2. Dashed blue and purple lines are flyover/flyunders for the bi-directional junction. Assume this is approximate configuration too, but you get the general idea. The merging/diverging tunnels pull up alongside the D tracks in a slip ramp-like setup. Assume that that D outbound-to-Huntington inbound track can be widened out a a much wider loop half-loop under the Kent/Station St. intersection and passing under the westerly platforms to avoid the other tunnels and keep this all at ground + shallow duck-under level without stacking tunnels (I should've done that on the drawing, but forgot).
3. The Forest Hills branch is all-streetcar. Basically a negotiable variation of retained D-to-E surface trackage. And an at-grade junction at the surface that simply turns right out to/from Pearl. At-grade is OK because this is the lightest-frequency configuration and grade separated territory stays grade separated.
4. Platform pair 1 is basically the current platforms, shifted maybe a few feet east. All westbound branches feeding in/out of the Huntington tunnel use this pair out of necessity.
5. Platform pair 2 is underneath the current garage air rights, other side of the slip-ramp junction. All Kenmore-Huntington circuit service uses this pair out of necessity, and the inner tracks are free for passing to/from Platform pair 1.
6. Any service patterns that don't have an outright routing dependency on which pair of platforms they have to use, such as thru-and-thru Kenmore<-->D, get divvied up between the two platform pairs in whatever load-balancing setup makes sense.
7. Because of the duck-unders, you can draw a straight-line surface walkway between platform pairs (dotted white lines). Sort of longish, but logical. And then I just added an inbound/outbound overpass that doubles as an exit out of the cut to the Kent/Station St. intersection and whatever's upstairs in the air rights. Full fare-controlled station.
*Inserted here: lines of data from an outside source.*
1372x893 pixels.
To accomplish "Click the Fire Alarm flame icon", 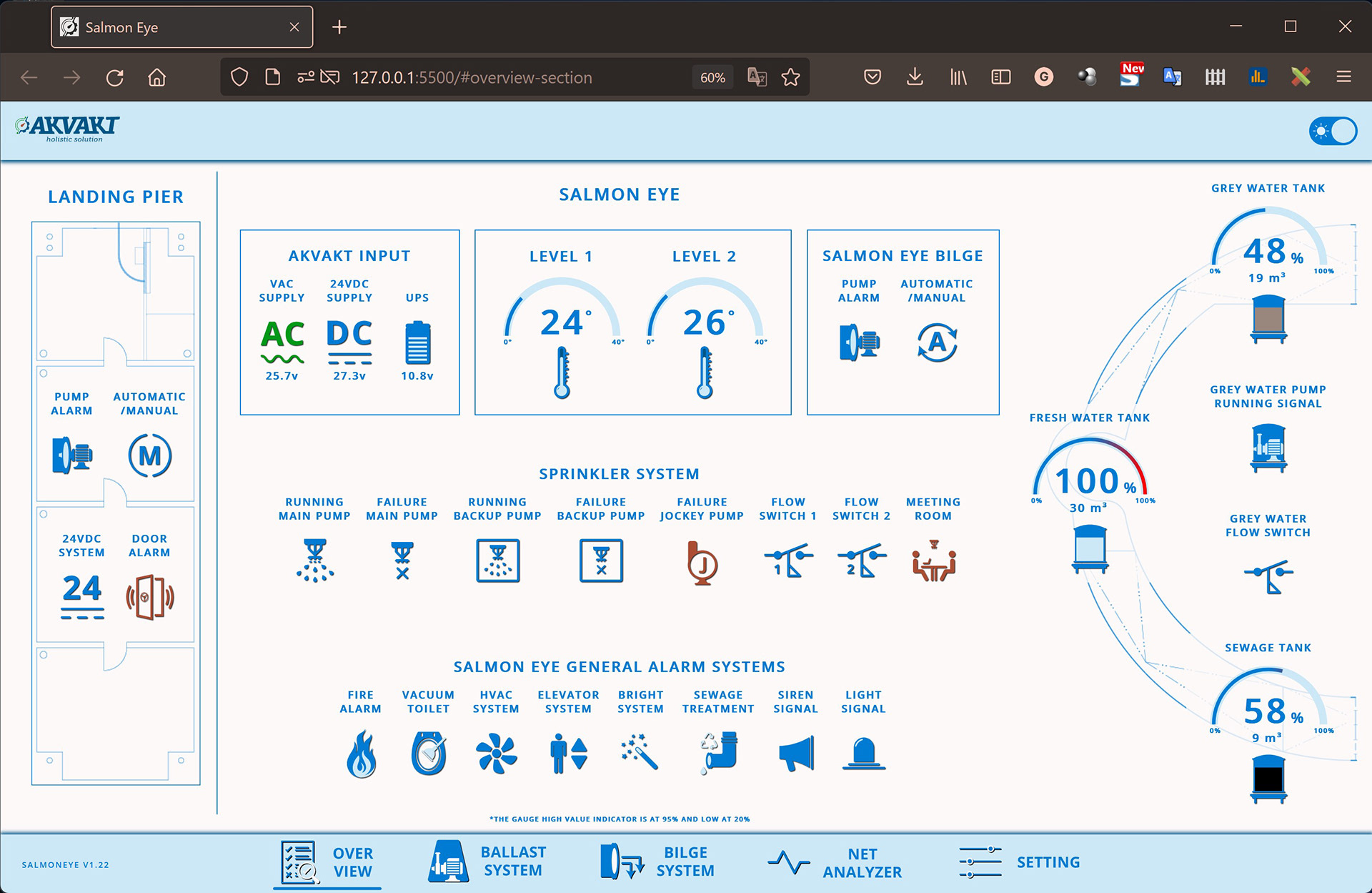I will pos(361,754).
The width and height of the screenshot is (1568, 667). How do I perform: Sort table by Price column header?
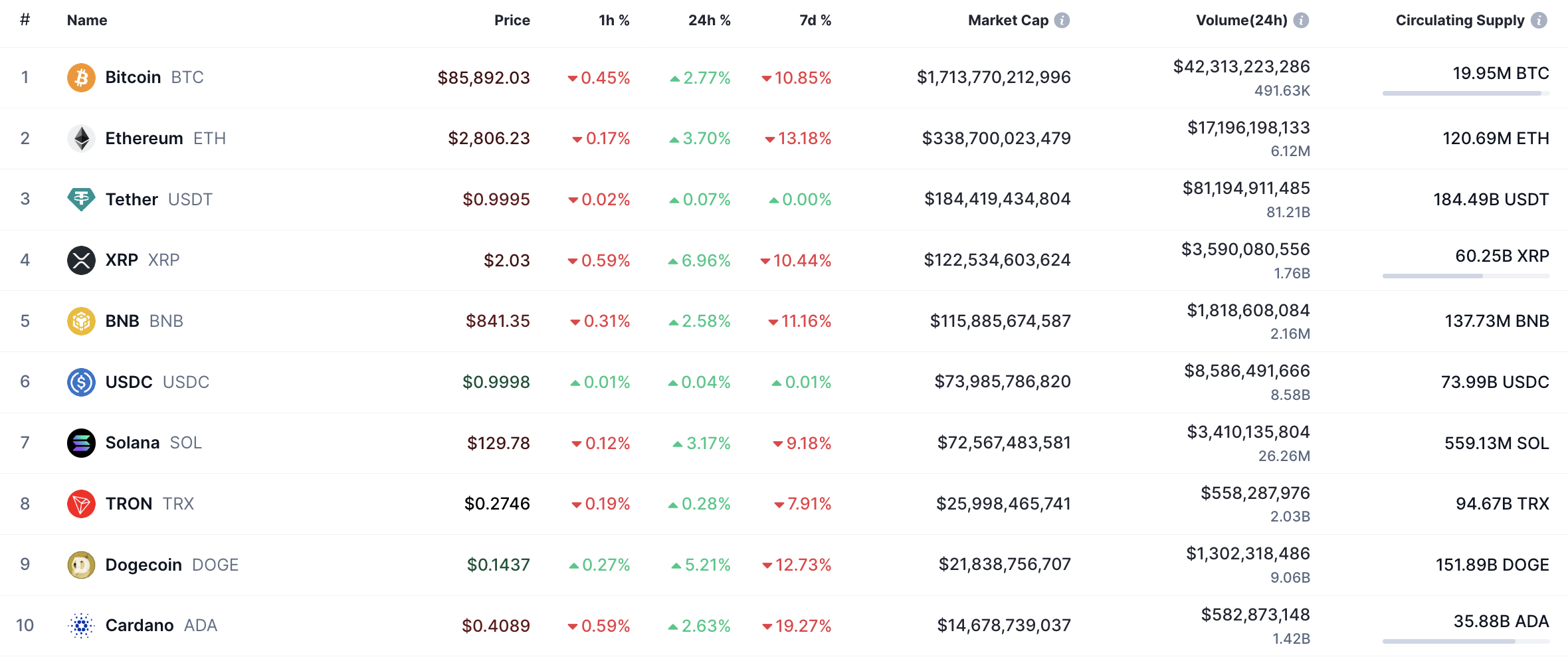[512, 21]
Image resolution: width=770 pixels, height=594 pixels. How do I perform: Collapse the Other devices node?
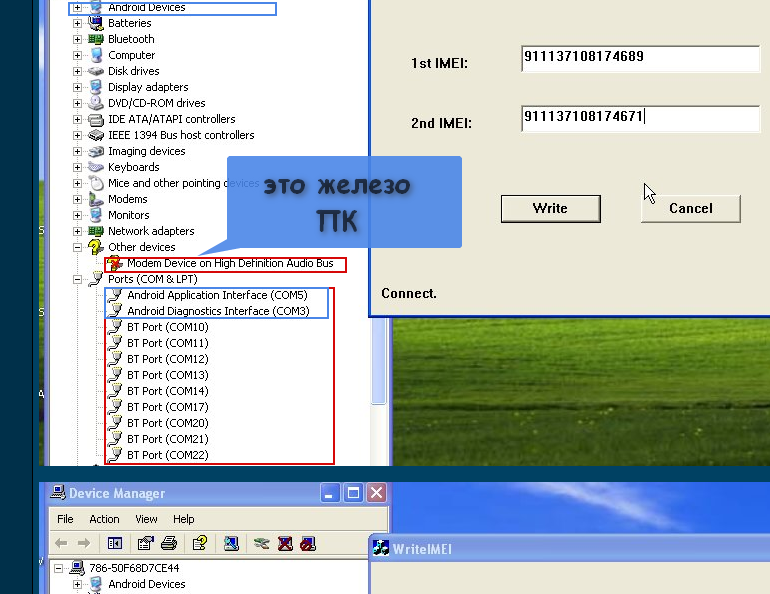coord(77,247)
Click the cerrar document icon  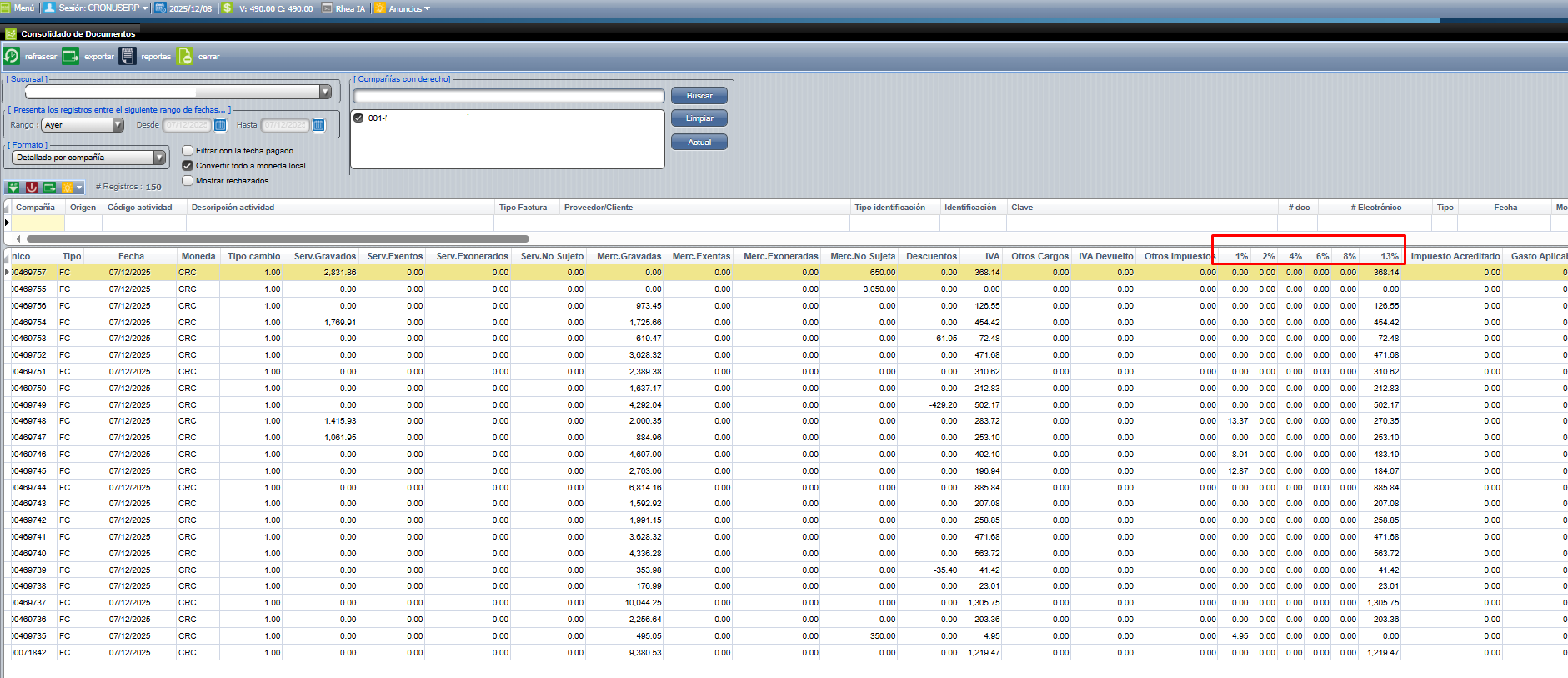[185, 56]
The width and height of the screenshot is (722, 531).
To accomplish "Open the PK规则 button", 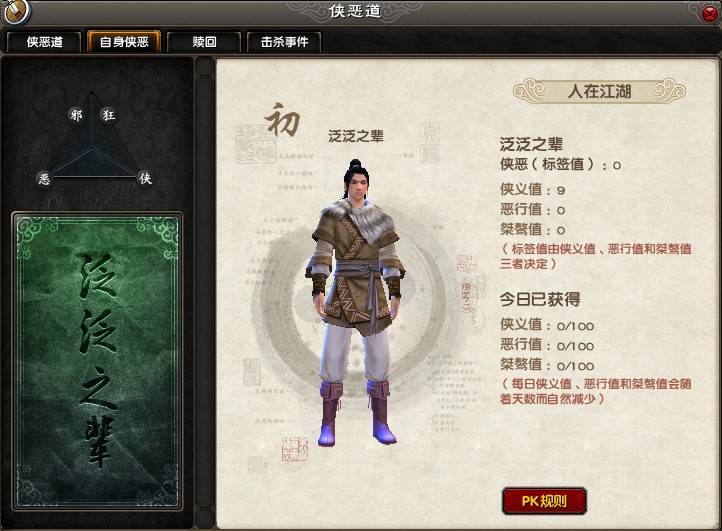I will tap(544, 501).
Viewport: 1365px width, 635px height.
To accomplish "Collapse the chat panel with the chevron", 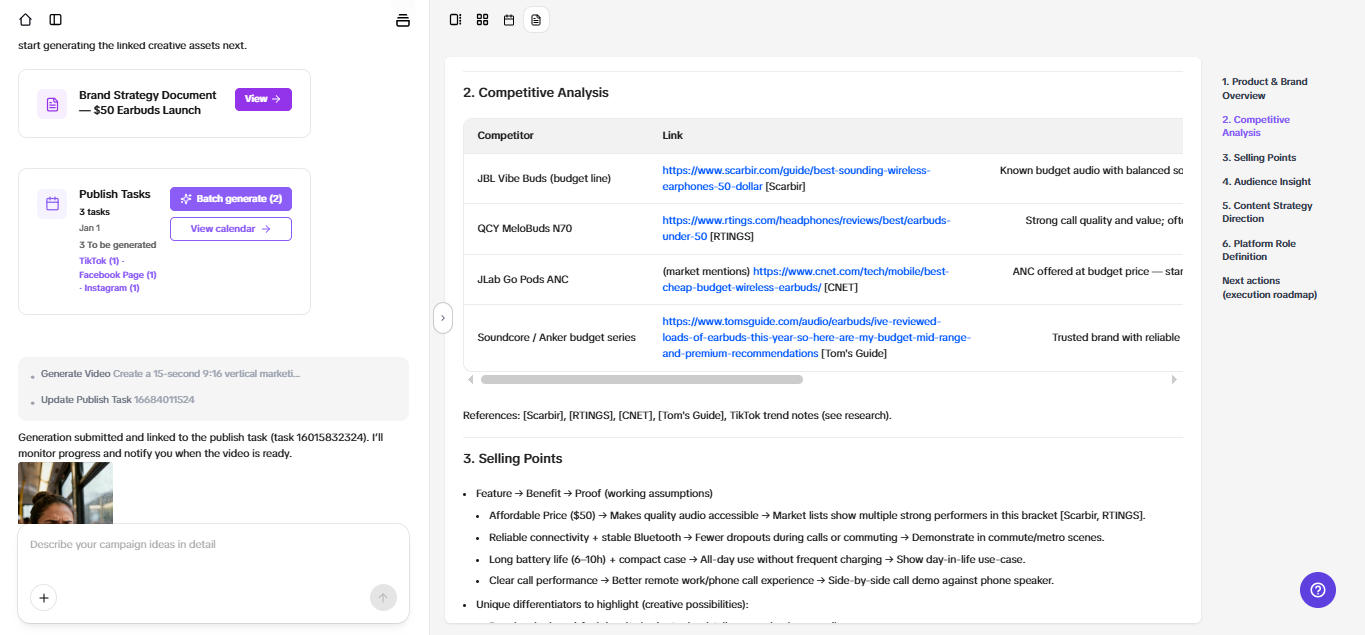I will pyautogui.click(x=442, y=317).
Only thing I haven't figured out is dispatching this so there's no scenario where a train (esp. an inbound) at Platform pair 1 is going to hold up a train bound for Platform pair 2. Since the block narrows a bit here you aren't going to be able to put passing tracks like you have around the other set of platforms, meaning there's a little bit of at-grade traffic management to do here.
That's probably a caveat solved by choosing carefully what service patterns get assigned to which platform pair, and my head hurts trying to do that math so let's just call that a dispatching TBD. "Software", not "hardware" in terms of the build. Any which way you are never stopped behind a train on the Kenmore<-->Huntington circuit through the parallel downtown subways and your probable Urban Ring boomerang routing, and that's the important part and potentially heaviest service pattern. Forest Hills, Riverside, and/or Needham are just plain old branches. FH and Needham likely with lighter frequency and shorter trains than Riverside.
Any way you slice it the volumes are still lower at BV than Kenmore so some partial at-grade traffic management doesn't foul anything important. Remember, the Central Subway just got a heaping shitload more capacity with the Huntington downtown bypass and the equally likely Urban Ring downtown bypass. If 1 every X happenstance trains has to pause because of an unloading train on the platform in front of it, they now have the breathing room to recover that loss en route to downtown instead of compounding it.
It's not perfect, but it solves for the "build 2 of everything" conundrum and doesn't disrupt the footprint of the block too much with this bi-directional junction stacked on itself under the widest point of the that disposable air rights garage. And Forest Hills just uses the dirt-simplest turnout, likely recycled from previously-existing D-to-E surface tracks, for its much-shortened and much sped-up journey to the streets.